##### Records for processing

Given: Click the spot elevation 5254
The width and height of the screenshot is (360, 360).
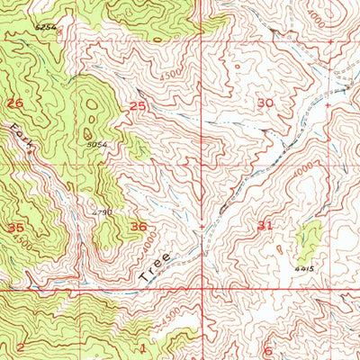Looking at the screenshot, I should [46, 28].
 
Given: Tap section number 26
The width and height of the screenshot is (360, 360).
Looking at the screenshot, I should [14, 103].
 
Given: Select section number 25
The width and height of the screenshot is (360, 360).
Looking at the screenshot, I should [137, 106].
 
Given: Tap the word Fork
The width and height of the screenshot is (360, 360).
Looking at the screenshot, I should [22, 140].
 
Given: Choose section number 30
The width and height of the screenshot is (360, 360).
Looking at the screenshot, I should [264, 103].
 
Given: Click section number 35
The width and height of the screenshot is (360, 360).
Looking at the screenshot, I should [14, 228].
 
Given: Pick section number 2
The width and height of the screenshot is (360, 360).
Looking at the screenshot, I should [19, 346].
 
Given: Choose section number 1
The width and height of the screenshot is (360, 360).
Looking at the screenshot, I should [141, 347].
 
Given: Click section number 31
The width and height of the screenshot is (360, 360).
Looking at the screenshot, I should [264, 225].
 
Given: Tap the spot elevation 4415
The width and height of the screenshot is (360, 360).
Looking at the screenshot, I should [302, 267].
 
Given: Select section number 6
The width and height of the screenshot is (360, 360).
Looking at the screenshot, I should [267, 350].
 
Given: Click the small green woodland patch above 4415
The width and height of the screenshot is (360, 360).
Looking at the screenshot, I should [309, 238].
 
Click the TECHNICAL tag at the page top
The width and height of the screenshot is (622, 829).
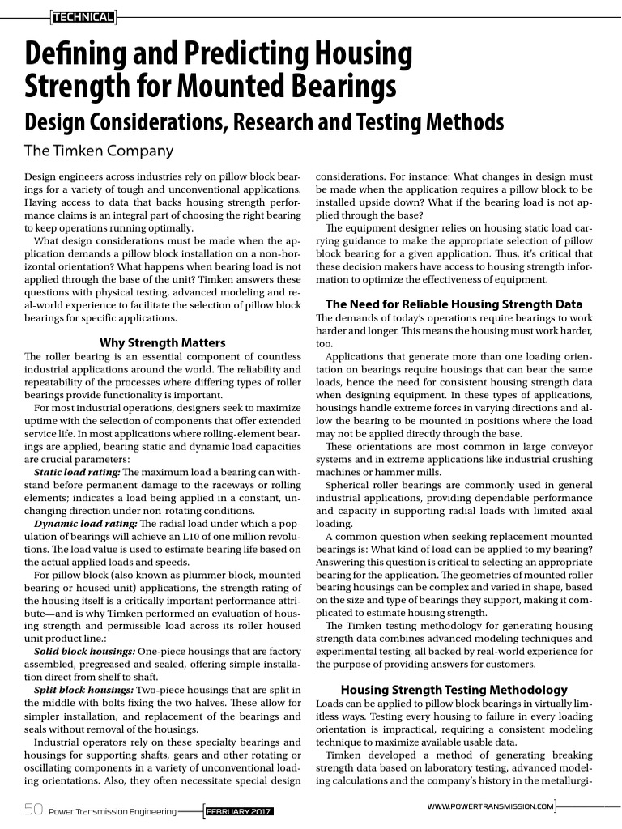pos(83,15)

##########
##### Records for processing

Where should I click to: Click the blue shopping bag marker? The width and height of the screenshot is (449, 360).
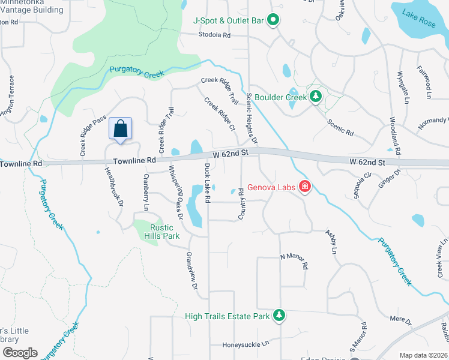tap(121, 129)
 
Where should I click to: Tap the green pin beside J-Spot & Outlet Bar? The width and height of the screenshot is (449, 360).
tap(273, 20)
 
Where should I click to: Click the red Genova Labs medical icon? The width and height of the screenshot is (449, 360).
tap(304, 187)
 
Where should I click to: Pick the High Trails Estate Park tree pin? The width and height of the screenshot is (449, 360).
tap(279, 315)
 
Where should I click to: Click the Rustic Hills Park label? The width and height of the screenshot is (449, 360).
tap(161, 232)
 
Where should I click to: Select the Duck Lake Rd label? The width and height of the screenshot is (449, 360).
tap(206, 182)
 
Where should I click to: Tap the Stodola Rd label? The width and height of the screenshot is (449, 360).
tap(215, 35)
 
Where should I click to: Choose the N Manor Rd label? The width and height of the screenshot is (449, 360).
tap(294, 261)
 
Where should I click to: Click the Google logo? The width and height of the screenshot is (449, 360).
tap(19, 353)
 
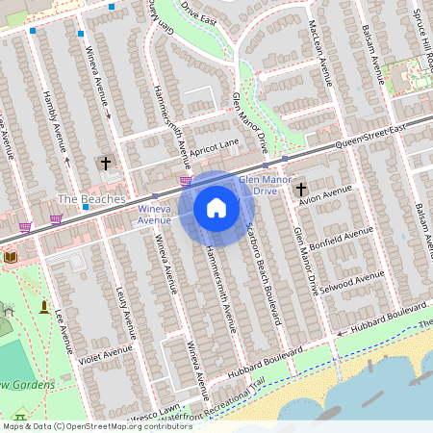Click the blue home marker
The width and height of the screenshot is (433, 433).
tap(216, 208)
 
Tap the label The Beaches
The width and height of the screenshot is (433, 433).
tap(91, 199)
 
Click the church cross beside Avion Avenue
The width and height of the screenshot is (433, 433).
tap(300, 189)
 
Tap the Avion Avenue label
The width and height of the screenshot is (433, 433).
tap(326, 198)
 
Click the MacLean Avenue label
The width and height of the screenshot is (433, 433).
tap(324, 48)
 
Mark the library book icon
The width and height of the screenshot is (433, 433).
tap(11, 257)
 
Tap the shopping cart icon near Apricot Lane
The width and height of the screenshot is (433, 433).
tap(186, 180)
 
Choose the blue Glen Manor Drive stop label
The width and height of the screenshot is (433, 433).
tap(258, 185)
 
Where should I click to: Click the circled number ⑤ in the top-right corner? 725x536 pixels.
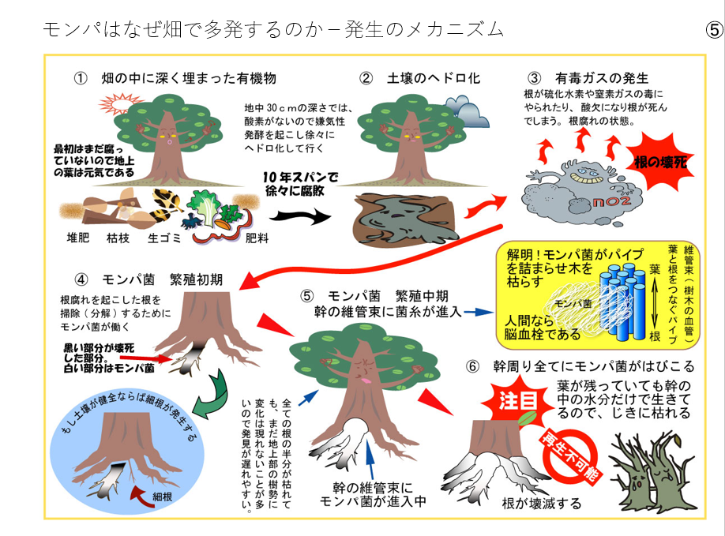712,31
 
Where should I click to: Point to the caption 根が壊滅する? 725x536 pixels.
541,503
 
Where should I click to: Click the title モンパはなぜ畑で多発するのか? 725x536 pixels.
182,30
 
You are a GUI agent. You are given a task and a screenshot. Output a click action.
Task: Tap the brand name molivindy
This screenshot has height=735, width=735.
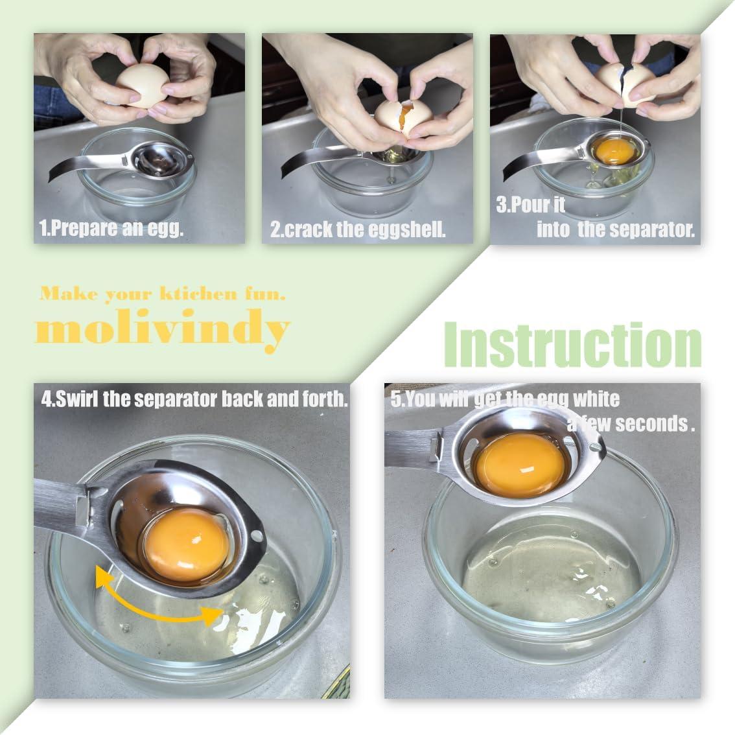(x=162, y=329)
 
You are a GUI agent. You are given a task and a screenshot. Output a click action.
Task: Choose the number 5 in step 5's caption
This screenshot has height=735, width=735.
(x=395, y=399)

##########

• What is required:
Rewrite the records from the line with "Given: Click the spot elevation 5254" up to and including the line with "Looking at the screenshot, I should [22, 140].", replacing "section number" with "section no." and leaving everything else unchanged. Omit the pictures from your answer.

• The output:
Given: Click the spot elevation 5254
The width and height of the screenshot is (360, 360).
Looking at the screenshot, I should [46, 28].
 
Given: Tap section no. 26
The width and height of the screenshot is (360, 360).
Looking at the screenshot, I should [14, 103].
 
Given: Select section no. 25
The width and height of the screenshot is (360, 360).
Looking at the screenshot, I should [137, 106].
 
Given: Tap the word Fork
The width and height of the screenshot is (360, 360).
Looking at the screenshot, I should [22, 140].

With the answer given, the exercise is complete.